An in situ diagnostic method for monitoring of fuel retention on the first wall under long-pulse operation of experimental advanced superconducting tokamak

Abstract

Abstract Plasma-wall interaction (PWI) research is an active field of study in long-pulse operation in current magnetic confinement fusion devices, such as the Experimental Advanced Superconducting Tokamak (EAST). It is an urgent requirement to be able to investigate several key PWI issues, such as fuel retention, by in situ diagnostic methods.
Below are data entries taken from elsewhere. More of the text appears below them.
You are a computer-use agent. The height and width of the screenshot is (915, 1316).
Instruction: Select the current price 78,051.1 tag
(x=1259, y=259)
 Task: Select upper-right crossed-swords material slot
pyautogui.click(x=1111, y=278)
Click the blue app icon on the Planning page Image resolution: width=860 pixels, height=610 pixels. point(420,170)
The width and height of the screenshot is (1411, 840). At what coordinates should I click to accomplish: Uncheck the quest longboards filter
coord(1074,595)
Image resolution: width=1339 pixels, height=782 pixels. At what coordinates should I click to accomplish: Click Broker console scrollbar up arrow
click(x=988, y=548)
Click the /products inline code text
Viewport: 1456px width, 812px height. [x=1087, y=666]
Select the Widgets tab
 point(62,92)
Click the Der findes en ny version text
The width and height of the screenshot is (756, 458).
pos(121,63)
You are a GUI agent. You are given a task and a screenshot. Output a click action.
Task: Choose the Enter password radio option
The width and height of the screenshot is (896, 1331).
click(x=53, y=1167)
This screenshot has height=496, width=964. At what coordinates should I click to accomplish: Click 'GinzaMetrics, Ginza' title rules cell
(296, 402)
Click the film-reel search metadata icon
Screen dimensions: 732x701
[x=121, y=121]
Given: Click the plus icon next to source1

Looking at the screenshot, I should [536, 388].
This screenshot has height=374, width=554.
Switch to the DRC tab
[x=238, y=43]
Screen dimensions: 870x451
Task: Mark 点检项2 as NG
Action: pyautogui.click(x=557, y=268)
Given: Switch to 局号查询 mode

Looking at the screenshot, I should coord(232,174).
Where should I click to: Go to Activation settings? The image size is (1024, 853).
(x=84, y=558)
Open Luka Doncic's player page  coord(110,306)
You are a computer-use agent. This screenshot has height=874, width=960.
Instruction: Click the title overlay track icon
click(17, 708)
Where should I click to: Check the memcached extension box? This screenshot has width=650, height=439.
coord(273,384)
In this work, an in situ diagnostic method of laser-induced breakdown spectroscopy (LIBS) combined with optical emission spectroscopy (OES) is developed. The whole system is applied to study PWI and fill the research gap concerning the correlation between fuel retention and edge plasma conditions during long-pulse plasma operation conditions in EAST. The fuel retention intensity from LIBS on the first wall and the edge plasma condition from OES are monitored simultaneously during the long-pulse plasma operation in EAST. The results indicate that the deuterium (D) retention amount increases as the local edge D particle fluence increases. The results effectively demonstrate the potential of the LIBS method for in situ investigation of the fuel retention for PWI study in upcoming long-pulse fusion devices such as the International Thermonuclear Experimental Reactor (ITER).